I spoke with Dennis following his speech, and his campaign will return the money to those who have donated in support of his pledge to vote against any health care bill that does not have a public option. It’s the honorable thing to do. While he shouldn’t be expected to carry the weight of the health care bill on his back when the other 64 members of Congress have abandoned him, it is both disheartening and illuminating to realize that the progressives in Congress have no true commitment to anything but putting on a show. Rep. Edwards and her fellow members of Congress should follow Rep. Kucinich’s lead and return the $430,000 they collected from donors for their part in the House kabuki as well.
A PR blitz by the President may sway liberals to support this bill, but it won’t hold. You can’t fight for Medicare prescription drug price negotiation in 2008 when it has no chance of passing, and then fight against it when it actually can, and hope that nobody notices. This is a deeply corrupt bill that among other things puts lifesaving cancer drugs out of the financial reach of many cancer patients by keeping them from becoming available as generics, even after taxpayers footed the bill for their development.
Cokie Roberts said on This Week that the reason the health care bill is so unpopular is because the public option campaign dragged out its passage for so long. She’s right. By forcing the President and members of Congress to keep passing the public option hot potato and reporting on the corruption, lies and lack of affordability that were the hallmarks of the bill, it allowed the public to measure the gap between what Obama says and what he actually does.
That in itself has value, because without broad awareness of the bad faith with which the President engaged in the health care debate, it was difficult to get people to shake off the pixie dust of the 2008 election and deal with the reality of what progressives are up against. We also got to see that the veal pen institutions will be flooded with corporate money expressly for the purpose of neutralizing progressive organizing attempts against corporate control of government.
Few organizations resisted the urge to whip for the very bill they asked members of Congress to oppose last August during the fundraising drive for the public option. The entire progressive movement devolved into complete message incoherence as the unions announced their willingness to step outside of the Democratic party in order to enforce corporate deals within it. The PCCC deserves special mention for staying true to their word throughout.
If indeed this bill passes, people across the country will have to start examining the basic assumptions with which we have heretofore approached politics.
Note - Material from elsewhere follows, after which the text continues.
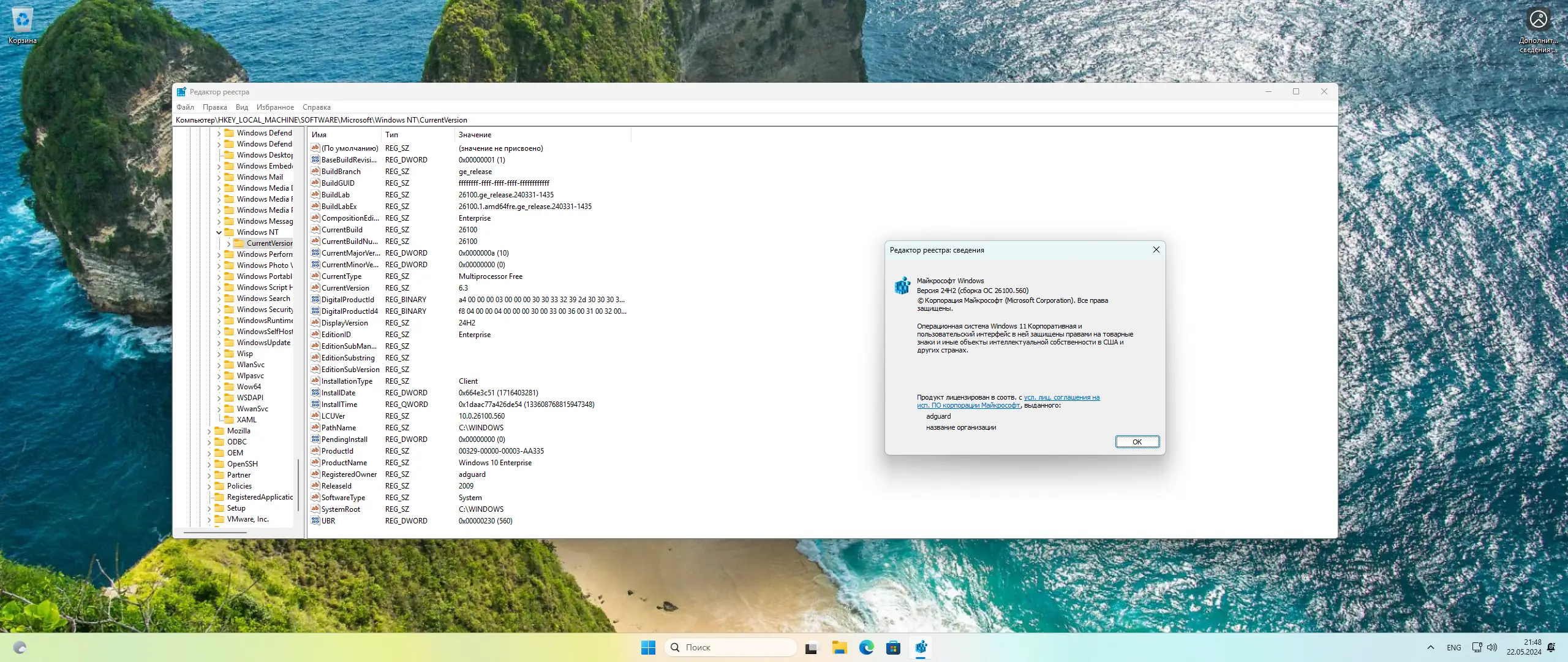Open the Microsoft license terms link
The width and height of the screenshot is (1568, 662).
pos(1061,397)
The thing I have learned above all else in this campaign is that the corporate control of government is much more extensive than I ever imagined, and the tools we have to fight its influence are ineffective.
We need to develop new partners in the fight, because there is tremendous public will to resist and the old ones can’t be trusted. We also need a new language to describe it, because the old “right-left” paradigm is firing past the true opponent.
The effort to keep this bill from passing lives on after Dennis Kucinich’s defection, though it did indeed signal the death of the progressive resistance in Congress. In the end, what we learned is that we can’t count on members of Congress in either party to do anything but play their part in “villain rotation” — a game they can only play as long as we let them. It is up to each of us to challenge our old ideas and forge new ways to seek out those who are truly willing to oppose the corporate domination of our political system, and help them to do it.